The hallux and thumb are the most commonly affected sites
Antecedent trauma:
Has been reported in 25% to 55% of patients
Diagnosis is often delayed because of:
Inadequate biopsies
Lesion neglect
Confusion with benign melanonychia, hematoma, chronic trauma, or fungal nail infection (onychomycosis)
The classic features suggestive of melanoma include:
Melanotic lesions arising from the nail matrix and longitudinal melanonychia:
Defined as a band of pigmentation extending from the proximal nail fold / lunula throughout the nail to the free edge
Any band greater than 3 mm in width or associated with discoloration of the lateral or proximal nail folds (Hutchinson’s sign):
Mandates biopsy of the nail matrix and bed with either incisional or punch techniques:
Partial or total avulsion of the nail plate is usually needed to perform biopsy
Management of these lesions requires sound oncologic resection with consideration of functional deficits:
Margin principles in melanoma are maintained:
Which means amputation is often necessary
Special consideration is given to the hallux and thumb:
As the complete loss of either can cause substantial disability
For the hallux amputation of the digit preserves the metatarsal head, and for the thumb, efforts are made to preserve bone proximal to the interphalangeal joint, if appropriate margins allow:
Excision of the nail bed, matrix, and proximal nail fold will not provide adequate margins
Mohs micrographic surgery has been used in several small series for selected cases of melanoma-in-situ only, and this technique would not provide adequate resection of this melanoma deeper melanomas
Amputation of the thumb just proximal to the interphalangeal joint is the best approach:
As it provides for adequate margins while preserving a stump for some functional use.

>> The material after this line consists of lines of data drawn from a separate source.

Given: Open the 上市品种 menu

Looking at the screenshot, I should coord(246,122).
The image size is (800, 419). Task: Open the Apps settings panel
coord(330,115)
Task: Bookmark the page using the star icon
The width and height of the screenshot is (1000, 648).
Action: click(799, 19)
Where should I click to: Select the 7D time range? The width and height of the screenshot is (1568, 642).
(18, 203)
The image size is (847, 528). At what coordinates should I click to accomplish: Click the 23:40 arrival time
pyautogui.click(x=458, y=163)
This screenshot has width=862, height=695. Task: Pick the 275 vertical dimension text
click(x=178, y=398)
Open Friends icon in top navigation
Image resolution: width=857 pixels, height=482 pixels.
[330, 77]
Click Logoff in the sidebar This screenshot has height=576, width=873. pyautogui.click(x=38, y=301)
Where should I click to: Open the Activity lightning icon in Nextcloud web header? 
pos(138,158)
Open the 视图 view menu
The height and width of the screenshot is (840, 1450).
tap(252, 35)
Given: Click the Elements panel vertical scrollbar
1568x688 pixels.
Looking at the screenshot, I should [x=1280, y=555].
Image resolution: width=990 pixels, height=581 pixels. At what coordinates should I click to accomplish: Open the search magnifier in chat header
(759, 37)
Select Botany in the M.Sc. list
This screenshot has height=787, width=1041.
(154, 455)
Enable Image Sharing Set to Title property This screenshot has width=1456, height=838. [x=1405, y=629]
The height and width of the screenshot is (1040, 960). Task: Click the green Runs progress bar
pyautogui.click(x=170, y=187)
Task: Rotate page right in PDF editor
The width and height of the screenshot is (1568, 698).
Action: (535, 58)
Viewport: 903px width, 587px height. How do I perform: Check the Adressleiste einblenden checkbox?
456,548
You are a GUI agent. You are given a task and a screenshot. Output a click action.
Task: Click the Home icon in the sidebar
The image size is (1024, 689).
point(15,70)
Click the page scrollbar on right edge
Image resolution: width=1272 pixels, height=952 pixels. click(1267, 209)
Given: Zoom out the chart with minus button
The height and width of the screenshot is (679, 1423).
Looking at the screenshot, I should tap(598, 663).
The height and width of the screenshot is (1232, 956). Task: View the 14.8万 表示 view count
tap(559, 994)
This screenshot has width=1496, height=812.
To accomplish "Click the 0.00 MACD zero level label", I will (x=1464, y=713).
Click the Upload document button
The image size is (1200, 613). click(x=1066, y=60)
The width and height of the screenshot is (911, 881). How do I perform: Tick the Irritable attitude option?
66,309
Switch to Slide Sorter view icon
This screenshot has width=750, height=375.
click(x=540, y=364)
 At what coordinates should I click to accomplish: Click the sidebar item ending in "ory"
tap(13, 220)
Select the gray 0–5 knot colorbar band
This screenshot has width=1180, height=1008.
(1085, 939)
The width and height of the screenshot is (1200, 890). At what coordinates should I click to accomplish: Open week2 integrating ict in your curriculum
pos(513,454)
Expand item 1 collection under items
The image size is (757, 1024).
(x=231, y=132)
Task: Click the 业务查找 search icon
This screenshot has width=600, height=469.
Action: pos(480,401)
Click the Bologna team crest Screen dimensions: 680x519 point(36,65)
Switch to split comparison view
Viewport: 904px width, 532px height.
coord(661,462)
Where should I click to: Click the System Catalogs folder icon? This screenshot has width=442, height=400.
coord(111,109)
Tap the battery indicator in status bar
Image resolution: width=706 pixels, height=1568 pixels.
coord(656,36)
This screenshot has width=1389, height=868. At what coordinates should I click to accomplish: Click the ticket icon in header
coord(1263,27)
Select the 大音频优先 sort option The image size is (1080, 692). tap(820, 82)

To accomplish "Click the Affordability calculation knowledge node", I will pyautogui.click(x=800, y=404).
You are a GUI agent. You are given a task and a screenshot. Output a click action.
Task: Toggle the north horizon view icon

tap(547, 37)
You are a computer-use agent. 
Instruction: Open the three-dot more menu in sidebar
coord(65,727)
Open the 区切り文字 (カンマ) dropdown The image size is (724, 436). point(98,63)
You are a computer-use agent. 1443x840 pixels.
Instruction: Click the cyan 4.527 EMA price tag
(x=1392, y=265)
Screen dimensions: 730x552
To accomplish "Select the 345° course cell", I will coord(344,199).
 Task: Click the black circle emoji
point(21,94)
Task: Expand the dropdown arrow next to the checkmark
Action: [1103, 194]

Radical amputation would also provide adequate margins, but the functional deficit created is unnecessary
References:
Ross MI. Excision of primary melanoma. In: Balch CM, Houghton AN, Sober AJ, Soong S-J, eds. Cutaneous Melanoma. 5th ed. St. Louis: Quality Medical Publishing; 2009:251-274.
Sureda N, Phan A, Poulalhon N, Balme B, Dalle S, Thomas L. Conservative surgical management of subungal (matrix derived) melanoma: report of seven cases and literature review. Br J Dermatol. 2011;165:852-858.
Tan KB, Moncrieff M, Thompson JF, et al. Subungual melanoma: a study of 124 cases highlighting features of early lesions, potential pitfalls in diagnosis, and guidelines for histologic reporting. Am J Surg Pathol. 2007;31:1902-1912.